Lando Norris uzyskał najlepszy czas w pierwszej oficjalnej sesji treningowej sezonu F1 2025. Dwukrotnie oglądaliśmy czerwoną flagę - raz za sprawą żwiru na torze, a później po dużym wypadku Olivera Bearmana.

FP1 w pigułce:

- sezon 2025 oficjalnie rozpoczęty,
- sesja przerwana z powodu żwiru na torze,
- Russell znów narzekał na temperaturę w kokpicie,
- Bearman rozbił swój samochód,
- Norris z najlepszym czasem.

Pierwszym zawodnikiem, który pojawił się na torze, otwierając tym samym weekend wyścigowy na Albert Park, był Nico Hulkenberg. W ślad za reprezentantem Saubera szybko wyruszyli kolejni zawodnicy, sprawdzający tempo swoich samochodów na oponach pośrednich.

Dość agresywny początek zaliczył Liam Lawson. Kierowca Red Bulla szybko rozpoczął poszukiwanie limitów toru, co doprowadziło do pierwszego kontaktu ze ścianą. Na szczęście jednak był on raczej delikatny. Nie ucierpiał na tym bolid Nowozelandczyka, a jedynie mała kamera telewizyjna.

Po upływie 20 minut wywieszona została czerwona flaga. Powodem przerwania sesji była duża ilość żwiru, który leżał na asfalcie w sekwencji zakrętów 6 i 7. Winowajcą wydawał się być Jack Doohan, którym rzuciło. Kilku zawodników zaliczyło małe przygody w tym trudnym miejscu, szczególnie łapiąc podsterowność i wychodząc na tarkę.
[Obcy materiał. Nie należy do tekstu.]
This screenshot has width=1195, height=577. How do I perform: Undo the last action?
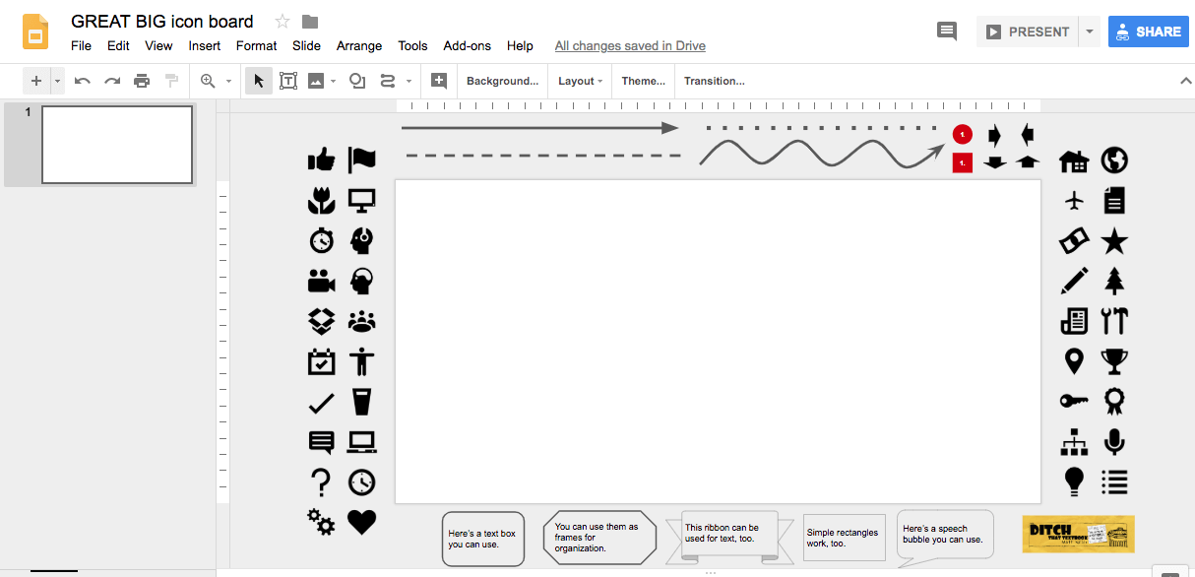click(x=82, y=81)
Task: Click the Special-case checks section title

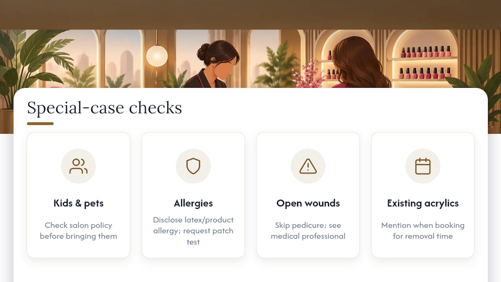Action: tap(105, 108)

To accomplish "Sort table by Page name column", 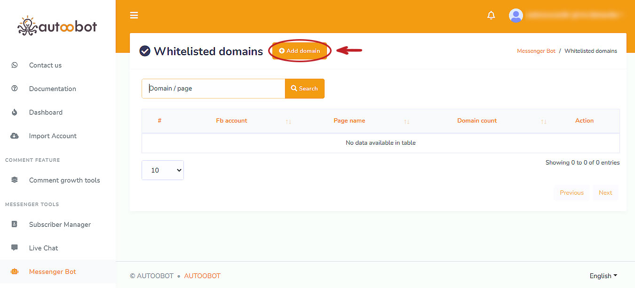I will point(349,121).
W momencie zatrzymania treningu autorem najlepszego czasu okrążenia był Charles Leclerc (1:17.880), za którym znajdowali się kolejno George Russell (+0.150) i Isack Hadjar (+0.338).

Po szybkiej i sprawnej interwencji porządkowych sesja została szybko wznowiona, a kierowcy ponownie zabrali się do pracy. Po upływie 30 minut liderem tabeli czasów był Max Verstappen (1:17.696), a prowizoryczne podium uzupełniali Russell (+0.020) i Leclerc (+0.146). Stawkę zamykali natomiast Ocon (1:19.983), Albon (1:20.470) i Bortoleto (1:20.757).
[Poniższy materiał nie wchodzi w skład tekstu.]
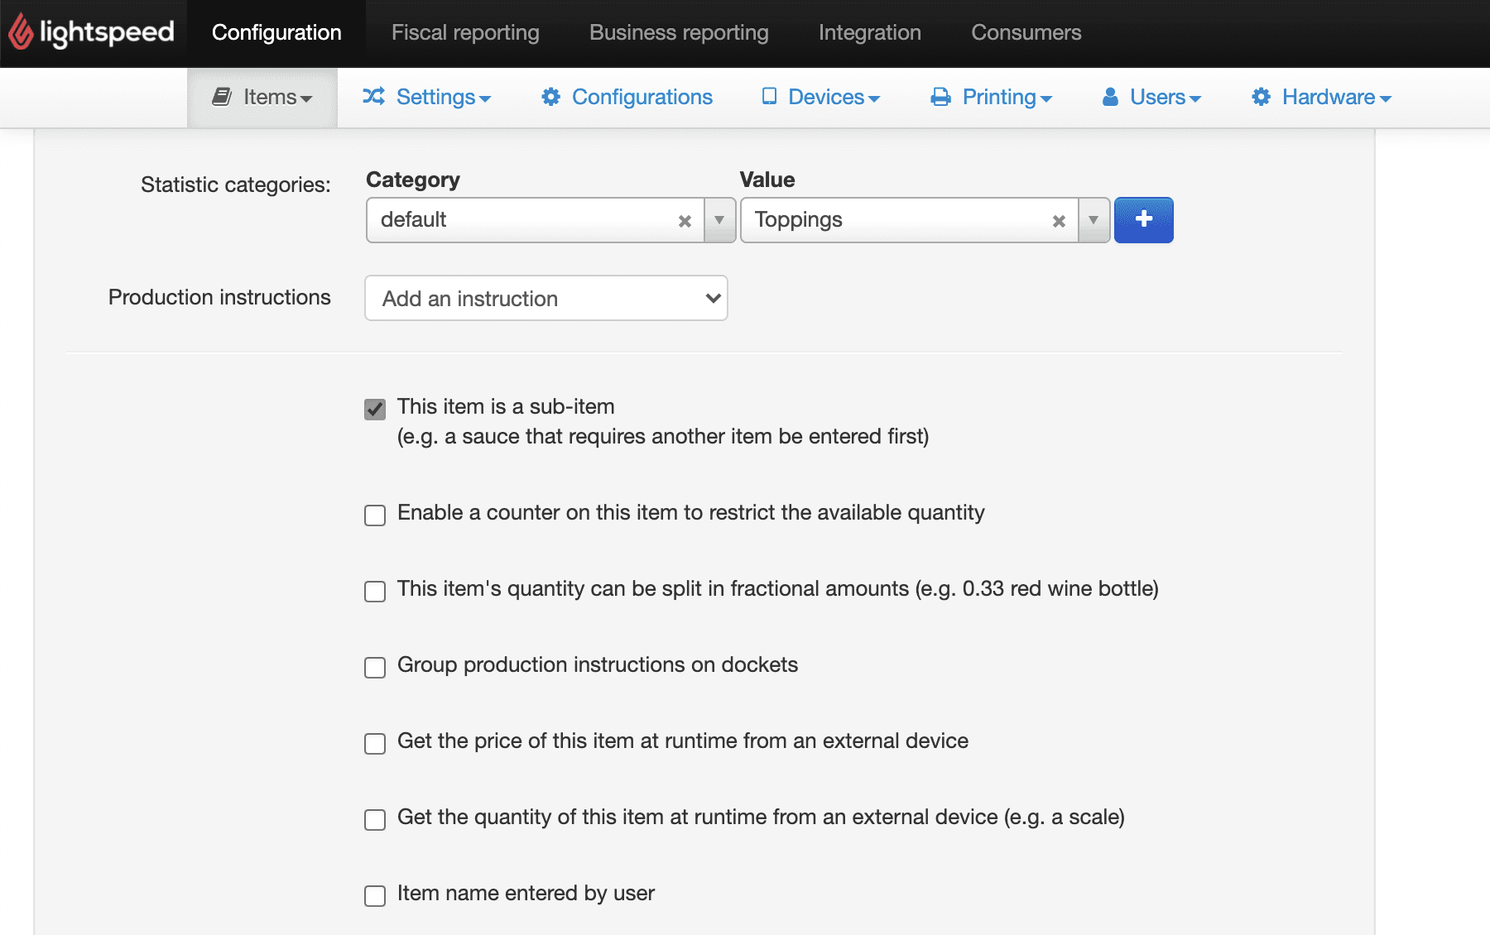1490x935 pixels.
Task: Click the Lightspeed logo
Action: tap(91, 31)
Gdy zawodnicy zabrali się za szybkie próby, to na czoło wysunął się Carlos Sainz w Williamsie. Na trasie robiło się całkiem tłoczno, przez co Lando Norris i Yuki Tsunoda urządzili sobie nawet mały pojedynek, walcząc o pozycje i psując swoje kółka.

Sezon pechowo rozpoczął za to Ollie Bearman, który w drugiej połowie treningu poważnie rozbił się w sekcji 9-10, a dokładniej już za zakrętem nr 10. To tam, przy wierzchołku, wpadł w podsterowność, która wyniosła go szeroko na tarkę i pułapkę żwirową. Przy tej prędkości opanowanie samochodu na żwirze graniczyło z cudem i ostatecznie Brytyjczyk uderzył w bandy. Kontakt był do tego stopnia mocny, że z auta odpadło koło. To spowodowało wywieszenie drugiej czerwonej flagi w tej sesji.

Zielone flagi pojawiły się na 11 minut przed końcem treningu. Spektakularną końcówkę sesji zapewnił wszystkim George Russell. Kierowca Mercedesa zahaczył o trawę na wyjściu z zakrętu, po czym zaledwie centymetry dzieliły go od znalezienia się w podobnym położeniu co Bearman - na szczęście przy mniejszej prędkości, bo jadąc w innym miejscu, zdołał się uratować.

Ostatecznie najszybszym zawodnikiem pierwszego treningu został Lando Norris (1:17.252), a czołową trójkę uzupełnili Carlos Sainz (1:17.401) i Charles Leclerc (1:17.461).